Ya'll just need to lead a more SAINTLY LIFE
Ha ha darn matrix all those ones and zeros....maybe this will help. Incoming nerd joke in 3...2...01001000 01101001 01110100 01110011 0100000 01110011 01100101 01101100 01100110
Thanks for the input guys I will take all your insights into consideration for the final decision.
I need a few opinions please. Let me explain a situation and see what your opinion is:
Guy riding motorcycle on I-55 between Old Agency and Madison northbound. Road is closed to one lane. Rider drives around 7-8 cars on side shoulder then gets back in his lane. a Yates Construction (folks doing the work on the bridges) truck which was behind this rider apparently calls the police. There are police parked in the left lane every 1/4 miles with lights on to keep it down to one lane. There are about 8 but the first wasn't until after this rider was back in his proper lane.
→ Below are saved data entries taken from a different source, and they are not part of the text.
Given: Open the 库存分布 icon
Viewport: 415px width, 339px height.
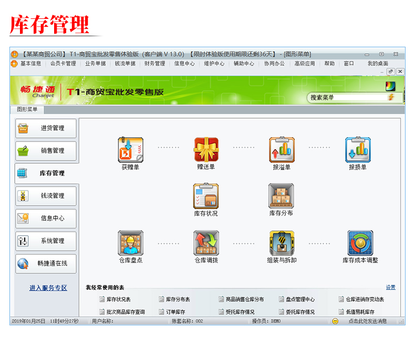Looking at the screenshot, I should click(x=281, y=196).
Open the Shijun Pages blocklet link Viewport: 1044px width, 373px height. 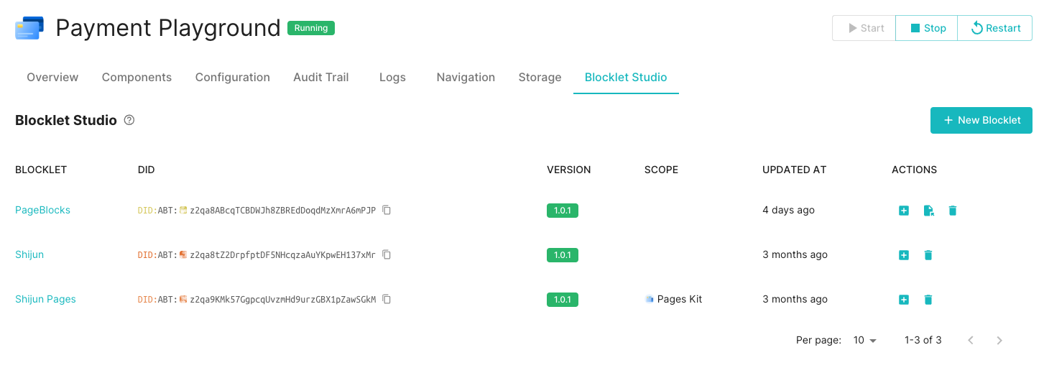click(x=45, y=300)
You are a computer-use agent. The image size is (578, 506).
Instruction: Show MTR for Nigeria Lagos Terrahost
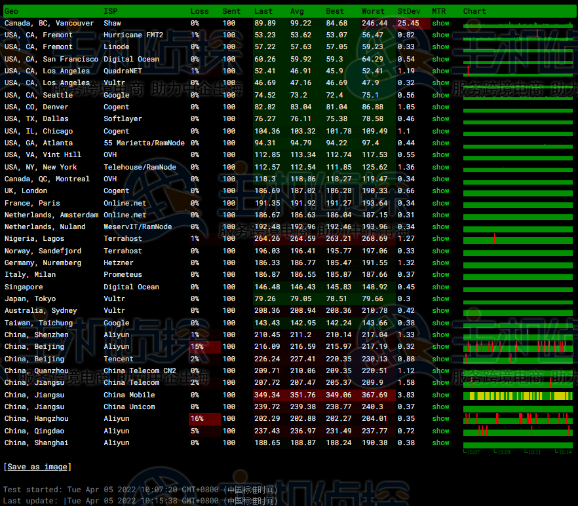[440, 239]
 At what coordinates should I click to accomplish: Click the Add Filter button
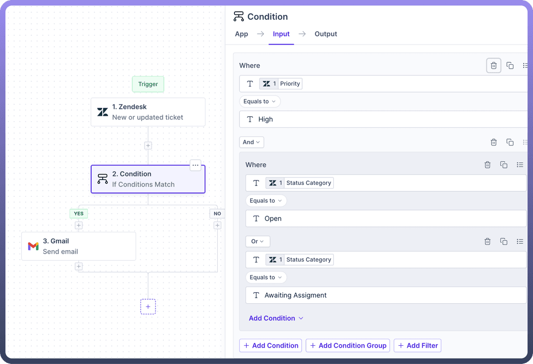pyautogui.click(x=417, y=346)

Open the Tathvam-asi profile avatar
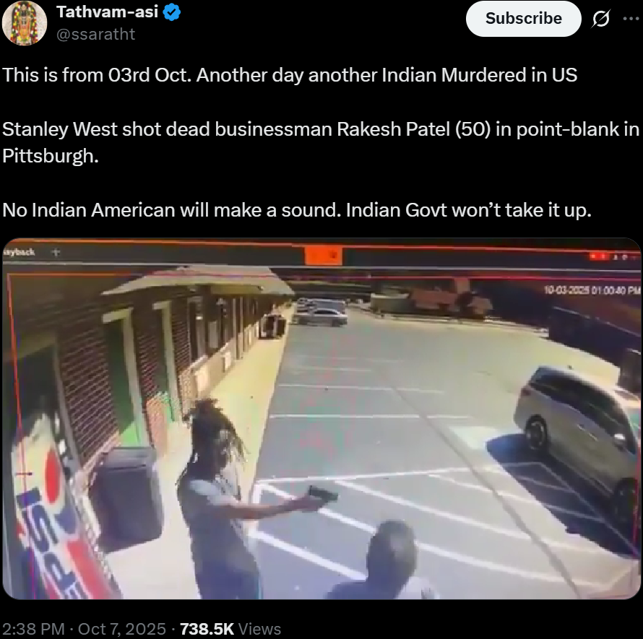[x=24, y=22]
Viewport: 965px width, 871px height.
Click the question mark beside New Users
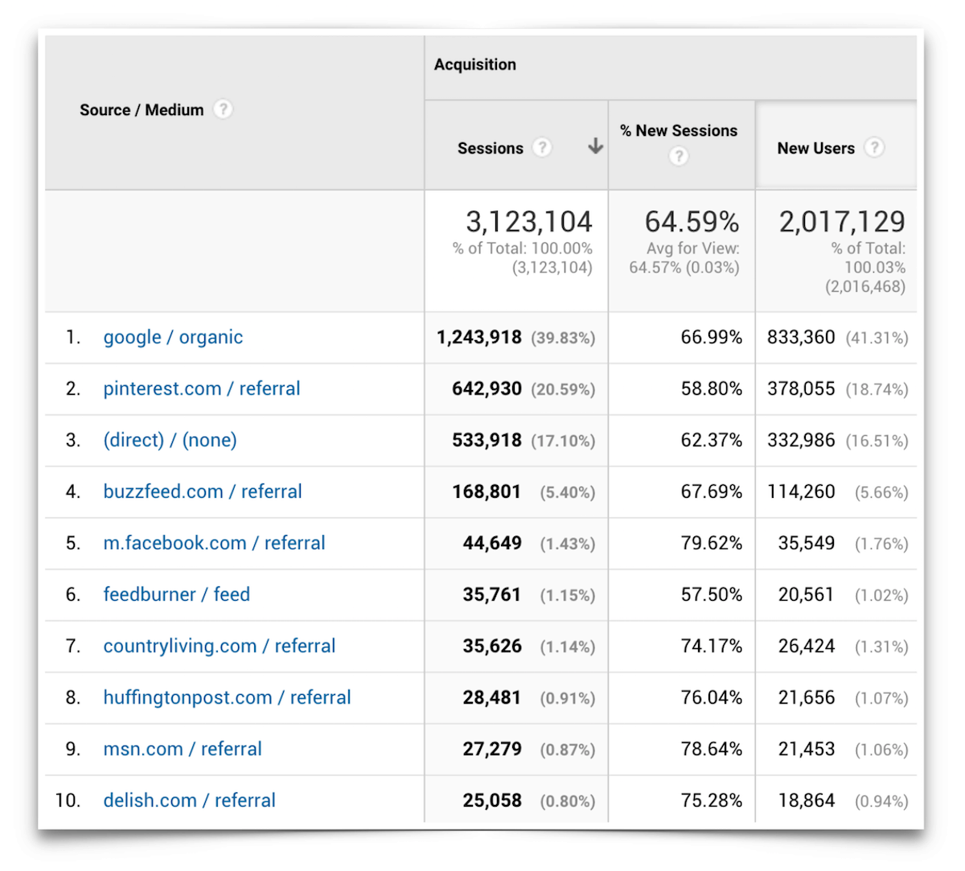point(874,148)
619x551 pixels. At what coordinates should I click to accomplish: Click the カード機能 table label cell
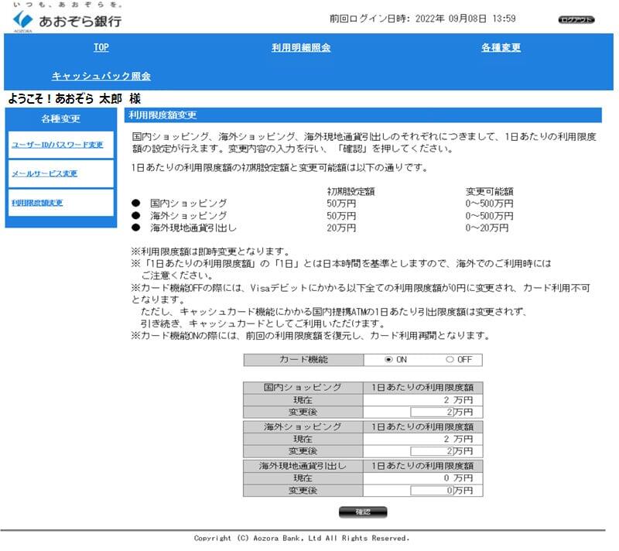point(303,360)
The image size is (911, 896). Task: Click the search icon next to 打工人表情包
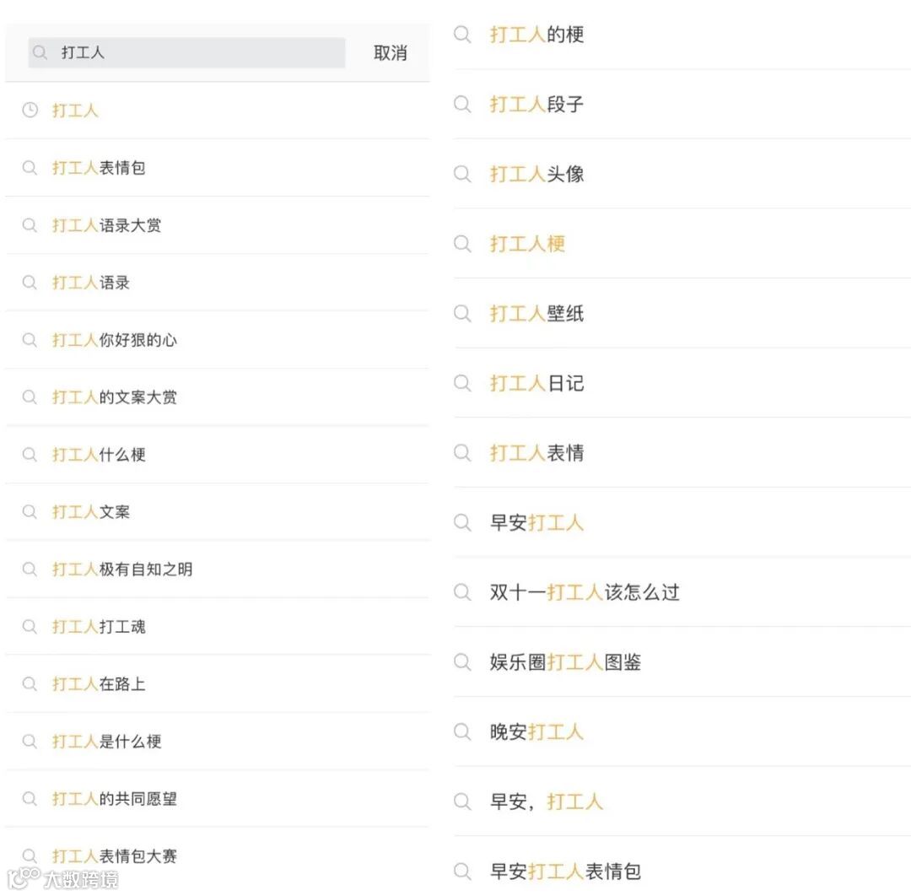pos(30,168)
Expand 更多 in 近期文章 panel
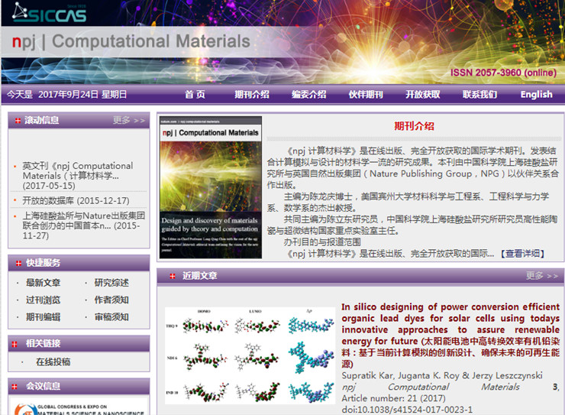The image size is (565, 415). pyautogui.click(x=541, y=276)
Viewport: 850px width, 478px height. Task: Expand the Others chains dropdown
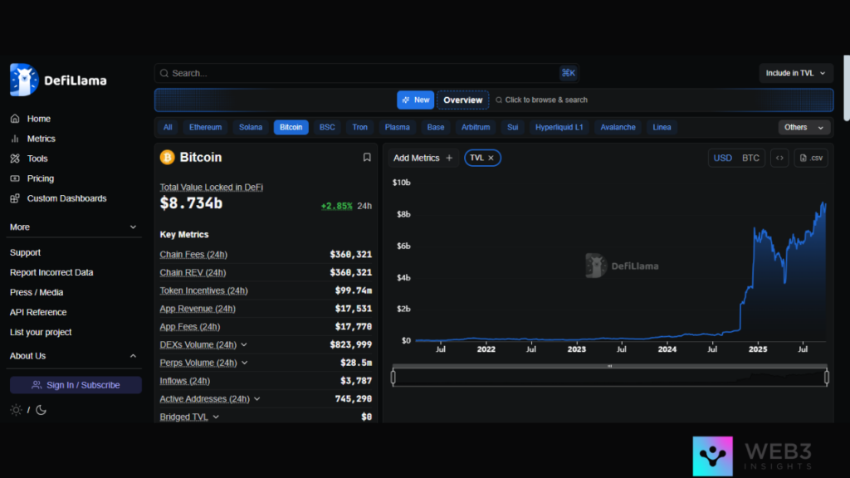pos(804,127)
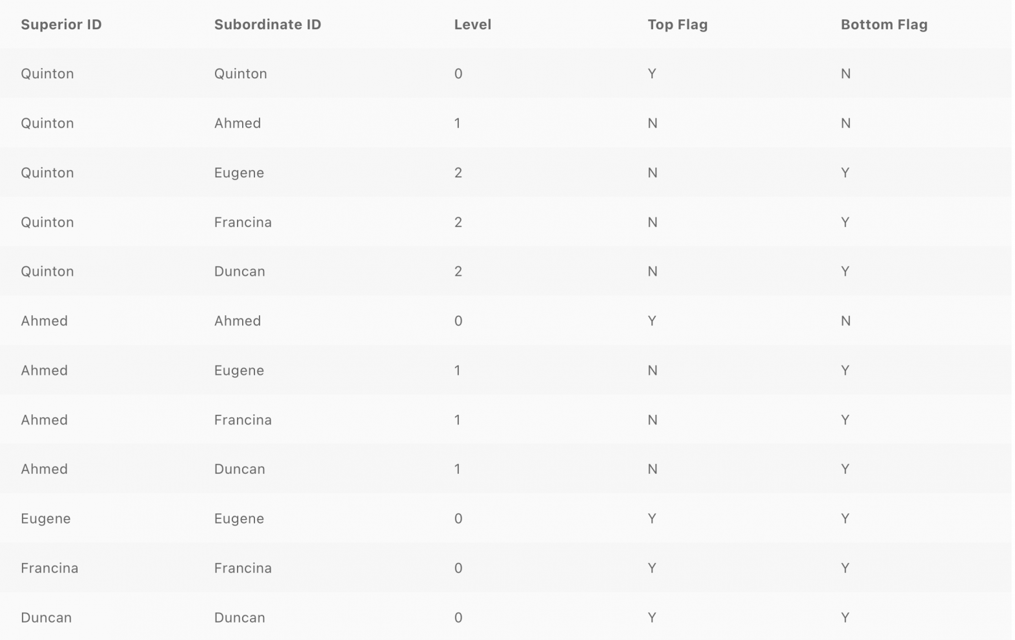Screen dimensions: 1015x640
Task: Select the Bottom Flag column header
Action: (x=884, y=25)
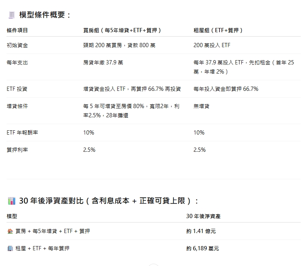Click the partial circular button at page bottom
The height and width of the screenshot is (266, 303).
pyautogui.click(x=154, y=264)
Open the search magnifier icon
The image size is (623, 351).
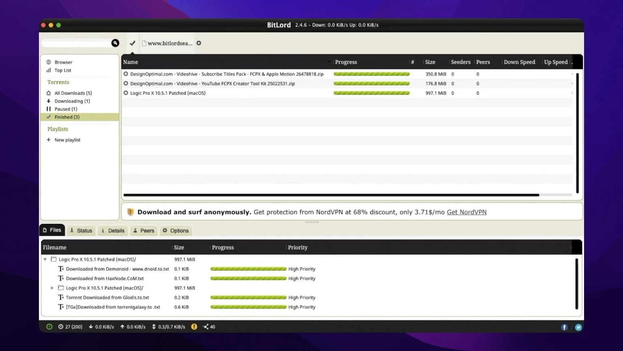[115, 43]
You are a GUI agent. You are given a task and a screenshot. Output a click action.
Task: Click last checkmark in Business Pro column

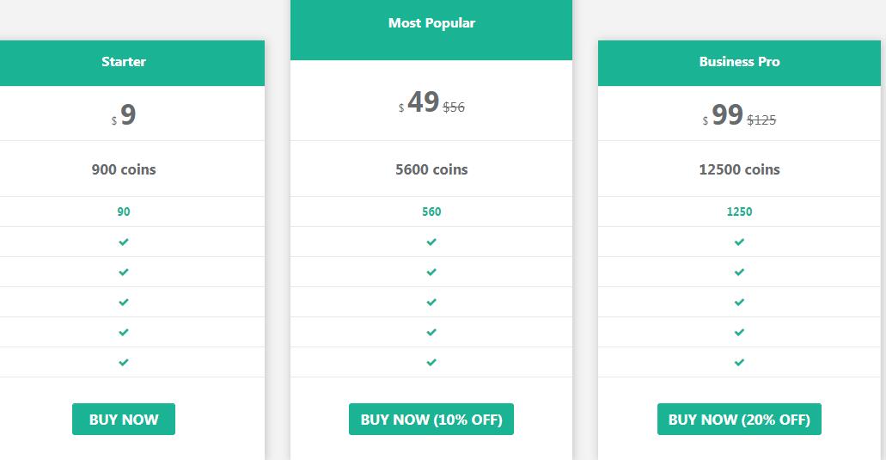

Now, the rider sees about half way through one officer get out and he suspects it is to wave him down. He looks to the right and acts as if he doesn't notice. Later, just before the Madison exit, another does the same and the rider again, doesn't notice. This wasn't an obvious wave him over. Just staring at him, trying to make eye contact so he could wave him down.
This guy now drives to the Gluckstadt exit without being in pursuit and once off the exit is greeted by two police cars with lights on. He pulls over and is nice and gives all info needed. He is given a ticket for reckless driving and told that an officer saw him ride on the shoulder around the cars.
Ok, in my opinion, the only person to witness this was the rider breaking the law was the Yates guy. Do the police have the right to ticket without witnessing the law being broken? If the Yates trucks have video, this guy is screwed. The cops can't have any video of it and didn't see anything but may very well lie and say they did because they believe the Yates guy.
What do you think?
"Innocent until proven guilty"
How much was the ticket??
Don't know. This event happened today and court is May 13th.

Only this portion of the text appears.